Clearly, the economic impacts of "unsustainability" reach far beyond agriculture and forestry sectors, influencing public health, safety and economic competitiveness.

Conversely, more sustainable practices are being found to confer wide-ranging socio-economic benefits:
  • Studies have shown that coastal mangrove forests can reduce tsunami flow by as much as 90 percent.

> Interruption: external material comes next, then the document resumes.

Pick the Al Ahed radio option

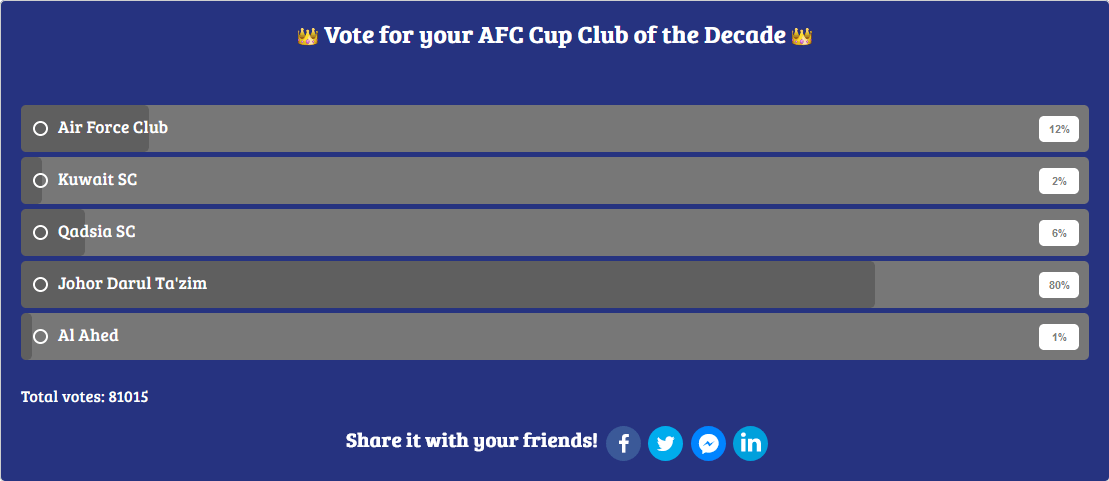(x=41, y=337)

During the infamous 2004 tsunami, villages that had cut down their mangroves were often wiped out while those that maintained them fared much better.
So how do we incorporate the conservation value of intact forests, such as the mangroves described above, into our economic system?

In most cases, the only option for landowners to earn income and feed their families is still extractive: clearing, logging, farming, grazing, mining or otherwise converting their forest plots.  The Natural Capital Project, The Economics of Ecosystems and Biodiversity (TEEB) and The Partnership for Wealth Accounting and the Valuation of Ecosystem services (WAVES) are among those making progress developing systems for valuing ecosystem services and compensating landowners whose property provides them. 

But at a time of increasing financial hardship and budgetary constraints, will we be able to deploy these new payments for ecosystem services systems quickly enough to restore and protect the world's remaining hot spots of biodiversity?

If there were ever a time for the emerging field of sustainable business to help conservationists entrepreneurially innovate, this is it.